The math is straightforward. With long-lived branches:

  • Merge conflict probability grows exponentially with branch lifetime and team size
  • Integration testing is deferred until merge, when it is most expensive to fix
  • Code review is harder because PRs are massive (try reviewing a 2000-line diff meaningfully)
  • Deployment risk is high because you are deploying weeks of untested-together changes

With trunk-based development:

  • Small, frequent commits mean conflicts are rare and trivial
  • Continuous integration catches problems immediately
  • PRs are small — 50-200 lines, reviewable in 10 minutes
  • Deployment risk is low because each deployment contains hours of changes, not weeks
Quiz
Your team has 8 developers, each working on a separate feature branch for 2 weeks. On merge day, 5 branches have conflicts with each other. What is the root cause?

Feature Flags: Decoupling Deploy from Release

Here is the key insight: deploying code and releasing a feature are two different things. You can deploy code to production with a feature flag wrapping it, and zero users see it until you flip the flag.

function CourseNavigation() {
  const showRedesign = useFeatureFlag('course-nav-redesign');

  if (showRedesign) {
    return <NewCourseNav />;
  }

  return <LegacyCourseNav />;
}

The code for NewCourseNav is in production. It went through CI, code review, and deployment. But users see LegacyCourseNav until you enable the flag. This separation gives you superpowers:

  • Deploy anytime — no freeze windows, no "wait until the feature is ready"
  • Roll back instantly — disable the flag, no deployment needed
  • Test in production — enable the flag for your team only
  • Gradual rollout — show to 1% of users, then 10%, then 50%, then 100%

Client-Side vs Server-Side Flags

Client-side flags are evaluated in the browser. The flag service sends a configuration blob to the client, and your React code checks it. Pros: no server involvement, fast evaluation. Cons: the flag payload is visible in network requests (users can see which flags exist), and the old/new code both ship in the bundle.

Server-side flags are evaluated on the server before rendering. In a Next.js app, you check the flag in a Server Component or middleware and only send the relevant HTML/JS to the client. Pros: users cannot see flag configurations, unused code paths are not shipped. Cons: adds server latency for flag evaluation.

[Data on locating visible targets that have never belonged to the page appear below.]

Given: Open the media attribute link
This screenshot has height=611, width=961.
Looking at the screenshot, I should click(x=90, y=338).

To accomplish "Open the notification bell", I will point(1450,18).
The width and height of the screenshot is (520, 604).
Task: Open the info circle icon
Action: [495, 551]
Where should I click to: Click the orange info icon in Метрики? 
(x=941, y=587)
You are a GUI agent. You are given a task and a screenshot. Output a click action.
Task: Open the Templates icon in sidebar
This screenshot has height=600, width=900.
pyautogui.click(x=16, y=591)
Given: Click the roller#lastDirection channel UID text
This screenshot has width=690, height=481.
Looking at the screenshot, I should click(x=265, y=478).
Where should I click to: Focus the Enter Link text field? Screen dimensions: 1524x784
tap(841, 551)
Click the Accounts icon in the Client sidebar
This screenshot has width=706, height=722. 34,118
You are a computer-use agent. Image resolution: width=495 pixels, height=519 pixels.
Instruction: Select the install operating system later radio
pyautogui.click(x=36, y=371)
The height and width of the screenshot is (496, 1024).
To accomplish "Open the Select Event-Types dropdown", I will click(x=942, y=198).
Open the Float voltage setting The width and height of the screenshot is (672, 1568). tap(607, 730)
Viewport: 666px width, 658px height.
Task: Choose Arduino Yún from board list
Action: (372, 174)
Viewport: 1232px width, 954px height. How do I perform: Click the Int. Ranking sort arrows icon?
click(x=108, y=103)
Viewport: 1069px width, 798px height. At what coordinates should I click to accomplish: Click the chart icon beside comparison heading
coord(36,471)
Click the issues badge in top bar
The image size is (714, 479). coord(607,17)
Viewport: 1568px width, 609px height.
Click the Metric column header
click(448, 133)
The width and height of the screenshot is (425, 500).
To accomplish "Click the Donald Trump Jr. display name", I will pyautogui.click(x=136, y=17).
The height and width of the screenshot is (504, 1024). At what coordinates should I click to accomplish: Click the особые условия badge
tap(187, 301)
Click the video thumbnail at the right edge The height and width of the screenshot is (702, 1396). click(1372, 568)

async function CoursePage() {
  const flags = await getFeatureFlags(request);

  return (
    <main>
      {flags.showNewPricing ? (
        <NewPricingTable />
      ) : (
        <LegacyPricingTable />
      )}
    </main>
  );
}

For most frontend features, server-side evaluation is better. It avoids the flash of content switching (user sees the old UI for a split second before the flag loads) and keeps your bundle smaller.

Quiz
You implement a feature flag client-side. Users occasionally see a brief flash of the old UI before the new UI appears. What causes this?

The Flag Lifecycle

Feature flags are not a set-and-forget tool. They have a lifecycle, and managing it is critical to avoiding the dreaded "flag debt."

Naming Conventions

Bad flag names are the first step toward flag debt. When you have 200 flags and half of them are named temp-fix, new-thing, or test-123, nobody knows which are safe to remove.

Good flag names follow a pattern: [scope]-[feature]-[intent]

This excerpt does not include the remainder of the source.